#### Problem
Copy the part of the material that opens with the line containing "Task: Pick the word oscillating in the title" and closes with the line containing "Action: point(354,560)", switching "Tap" to "Press" and leaving everything else unchanged.

**** Data in this exercise

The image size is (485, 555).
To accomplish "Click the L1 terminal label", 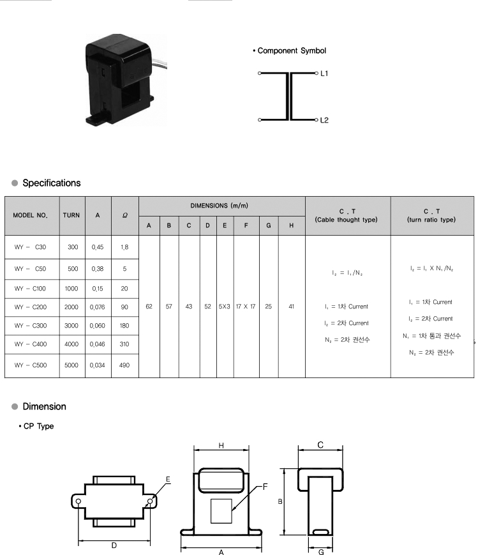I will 324,74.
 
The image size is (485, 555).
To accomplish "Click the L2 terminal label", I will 324,120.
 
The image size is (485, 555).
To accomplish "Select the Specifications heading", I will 52,183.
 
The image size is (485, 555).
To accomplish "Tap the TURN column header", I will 71,215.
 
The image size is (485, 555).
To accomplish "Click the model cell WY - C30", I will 31,247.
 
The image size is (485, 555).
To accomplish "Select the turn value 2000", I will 71,307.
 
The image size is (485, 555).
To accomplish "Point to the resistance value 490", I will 124,365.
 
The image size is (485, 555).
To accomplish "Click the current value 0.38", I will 98,269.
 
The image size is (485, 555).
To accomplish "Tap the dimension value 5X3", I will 224,307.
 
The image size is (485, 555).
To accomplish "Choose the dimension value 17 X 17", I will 246,307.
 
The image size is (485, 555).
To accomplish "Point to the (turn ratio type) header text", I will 431,220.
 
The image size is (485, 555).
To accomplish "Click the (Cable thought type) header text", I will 347,220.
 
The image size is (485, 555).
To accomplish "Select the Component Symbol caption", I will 291,50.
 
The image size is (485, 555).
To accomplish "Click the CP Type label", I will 38,426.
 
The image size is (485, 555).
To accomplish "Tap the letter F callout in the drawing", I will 265,487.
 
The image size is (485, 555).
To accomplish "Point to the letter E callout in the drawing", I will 168,479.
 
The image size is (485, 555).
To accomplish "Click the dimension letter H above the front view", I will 221,445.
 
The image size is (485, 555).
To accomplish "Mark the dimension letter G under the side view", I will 320,550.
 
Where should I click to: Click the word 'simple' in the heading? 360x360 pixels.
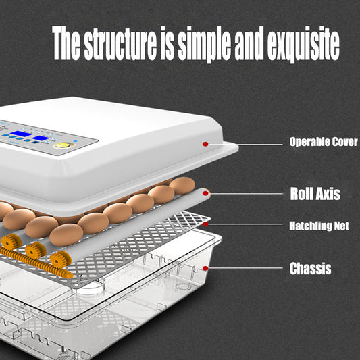201,45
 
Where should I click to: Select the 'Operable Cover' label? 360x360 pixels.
324,142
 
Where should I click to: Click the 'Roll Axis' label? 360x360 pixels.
315,195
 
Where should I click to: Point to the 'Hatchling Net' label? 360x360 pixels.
319,226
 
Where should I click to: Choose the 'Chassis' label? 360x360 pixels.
310,269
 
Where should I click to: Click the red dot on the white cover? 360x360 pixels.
205,143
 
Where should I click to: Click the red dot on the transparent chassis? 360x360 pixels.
205,268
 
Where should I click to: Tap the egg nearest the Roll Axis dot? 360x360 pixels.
182,185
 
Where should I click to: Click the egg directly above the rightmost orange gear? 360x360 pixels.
66,234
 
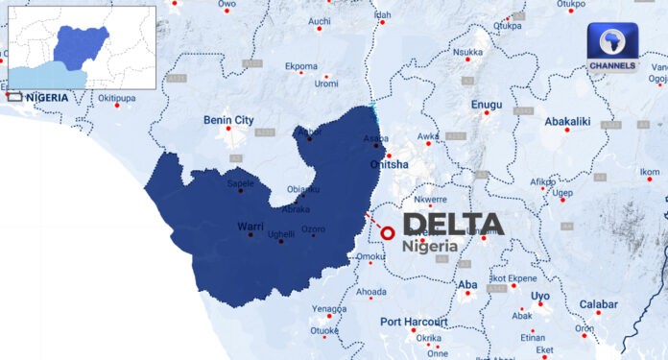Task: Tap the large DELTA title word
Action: [452, 225]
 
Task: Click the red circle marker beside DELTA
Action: [388, 232]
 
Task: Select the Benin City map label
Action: [228, 120]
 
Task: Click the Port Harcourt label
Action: [414, 321]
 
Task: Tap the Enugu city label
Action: [487, 102]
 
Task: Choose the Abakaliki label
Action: [567, 122]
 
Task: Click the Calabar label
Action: [598, 304]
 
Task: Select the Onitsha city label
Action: [389, 164]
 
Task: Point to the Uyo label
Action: [540, 296]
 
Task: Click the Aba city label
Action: [467, 285]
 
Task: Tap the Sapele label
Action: [241, 182]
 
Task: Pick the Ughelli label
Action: [280, 234]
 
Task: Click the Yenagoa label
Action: [329, 309]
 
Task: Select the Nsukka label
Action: [467, 52]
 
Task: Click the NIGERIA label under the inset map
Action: [47, 97]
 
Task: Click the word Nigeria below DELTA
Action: [430, 246]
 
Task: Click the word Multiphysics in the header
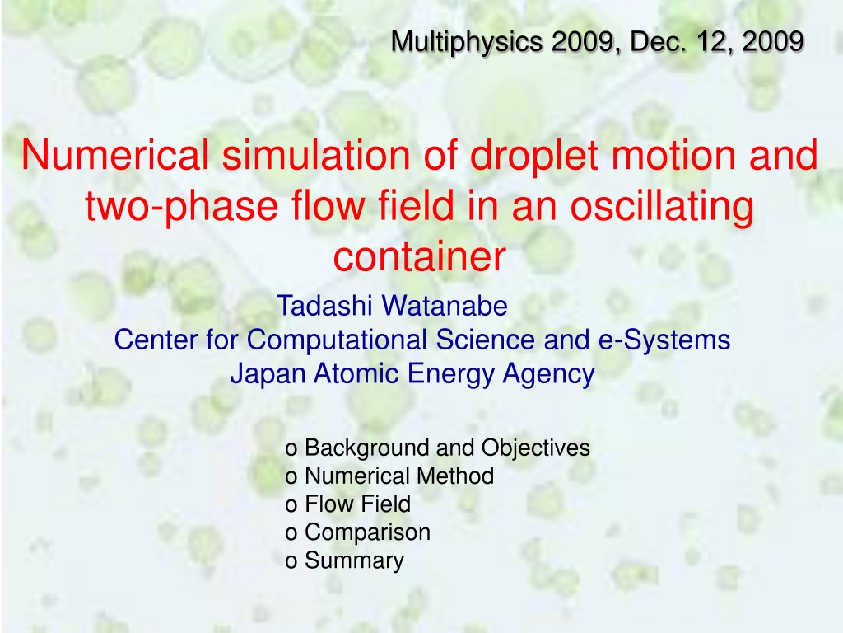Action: point(467,43)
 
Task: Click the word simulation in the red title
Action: point(316,155)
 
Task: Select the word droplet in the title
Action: point(533,156)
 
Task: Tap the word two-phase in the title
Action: point(182,207)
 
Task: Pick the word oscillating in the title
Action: point(662,207)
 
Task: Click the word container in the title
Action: point(420,256)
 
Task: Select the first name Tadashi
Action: point(324,305)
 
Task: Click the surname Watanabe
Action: point(445,305)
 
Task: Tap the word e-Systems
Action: point(664,340)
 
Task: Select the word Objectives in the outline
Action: point(535,448)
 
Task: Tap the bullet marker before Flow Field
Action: point(291,506)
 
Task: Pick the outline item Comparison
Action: point(368,532)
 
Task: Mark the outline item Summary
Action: point(354,560)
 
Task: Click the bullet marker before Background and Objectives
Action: point(291,449)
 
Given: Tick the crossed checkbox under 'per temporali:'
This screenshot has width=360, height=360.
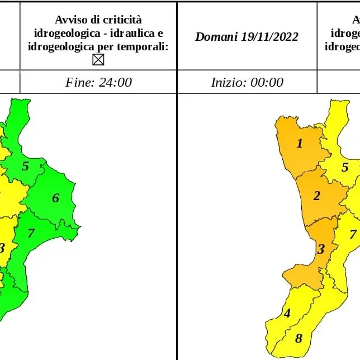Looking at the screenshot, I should pyautogui.click(x=98, y=59).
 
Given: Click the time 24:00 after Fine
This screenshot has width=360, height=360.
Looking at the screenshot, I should pyautogui.click(x=114, y=82).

********

#### Task output
Task: Pick the word oscillating in the title
Action: point(662,207)
 
Task: Click the word container in the title
Action: point(420,256)
 
Task: Select the first name Tadashi
Action: point(324,305)
 
Task: Click the surname Watanabe
Action: point(445,305)
 
Task: Press the word e-Systems
Action: point(664,340)
 
Task: Select the word Objectives in the outline
Action: point(535,448)
 
Task: Press the bullet marker before Flow Field
Action: point(291,506)
 
Task: Pick the outline item Comparison
Action: point(368,532)
 
Task: Mark the outline item Summary
Action: point(354,560)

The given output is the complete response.